The Theater of War concept proved so effective that Doerries got a $3.7 million contract to do performances on military bases around the world. He went, he says, “from the Ivory Tower to being a defense contractor.” Co-founding a company called Outside the Wire, he has expanded his use of theater to address a wide variety of issues, including addiction, prison reform, domestic violence and recovery from disasters.
After a tornado killed 161 people in Joplin, Missouri, Doerries brought Giamatti, Strathairn and Arliss Howard to Joplin to perform Stephen Mitchell’s translation of the ancient Hebrew poem Book of Job. Strathairn played God, Howard narrated and Giamatti was Job. They rehearsed in a Holiday Inn conference room, then went to a megachurch to perform, but Giamatti had misgivings.
“That was the one I remember best. I thought, ‘This time, it’s not going to work. It’s in a place that’s devastated, and in a megachurch. I’m a New York WASPy guy. I thought they’d think it was ridiculous and wonder, ‘Why is this guy screaming at us?’” he recalls. “But afterward, a quiet, middle-aged guy got up and started talking about how lonely he felt. How isolated he felt. It’s a profound concept.”
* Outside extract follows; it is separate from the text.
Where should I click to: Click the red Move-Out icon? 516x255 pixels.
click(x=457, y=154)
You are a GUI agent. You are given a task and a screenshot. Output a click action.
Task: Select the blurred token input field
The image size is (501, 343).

At the Book Fair, Doerries, Strathairn and Giamatti will read from Theater of War and from the plays. The experience is likely to be enlightening and, at times, deliberately unsettling.
“I give a directive before every performance: Make the audience wish they’d never come,” Doerries says. “I’m convinced it’s about shared discomfort, and we have to leave a space in the discussion to interrogate why we feel that way.”
From his experiences in all the nontraditional spaces that Theater of War and Outside the Wire have performed, Doerries believes he’s onto something critical — something the Greeks did so well.
“The more I’ve done this, the less I’m interested in the framing device. This is a human experience. There isn’t enough of that in our world. We have to socialize the audience to want it, demand it, to come with the idea that the performance doesn’t end when the actors are done,” he says. “There aren’t enough opportunities to sit in a room together and bear witness to our humanity.”
If you go
What: ‘The Theater of War: What Ancient Greek Tragedies Can Teach Us Today’ with Bryan Doerries, David Strathairn and Paul Giamatti.
Where: Miami Book Fair, Miami Dade College, Wolfson Campus, Chapman Conference Center (Bldg. 3, Room 3210), 300 NE Second Ave., Miami.
When: 6:30 p.m. Saturday.
Cost: Free with Street Fair admission ($8 for adults, $5 for teens and seniors, children free); ticket is required, but unfilled seats will be released shortly before the presentation.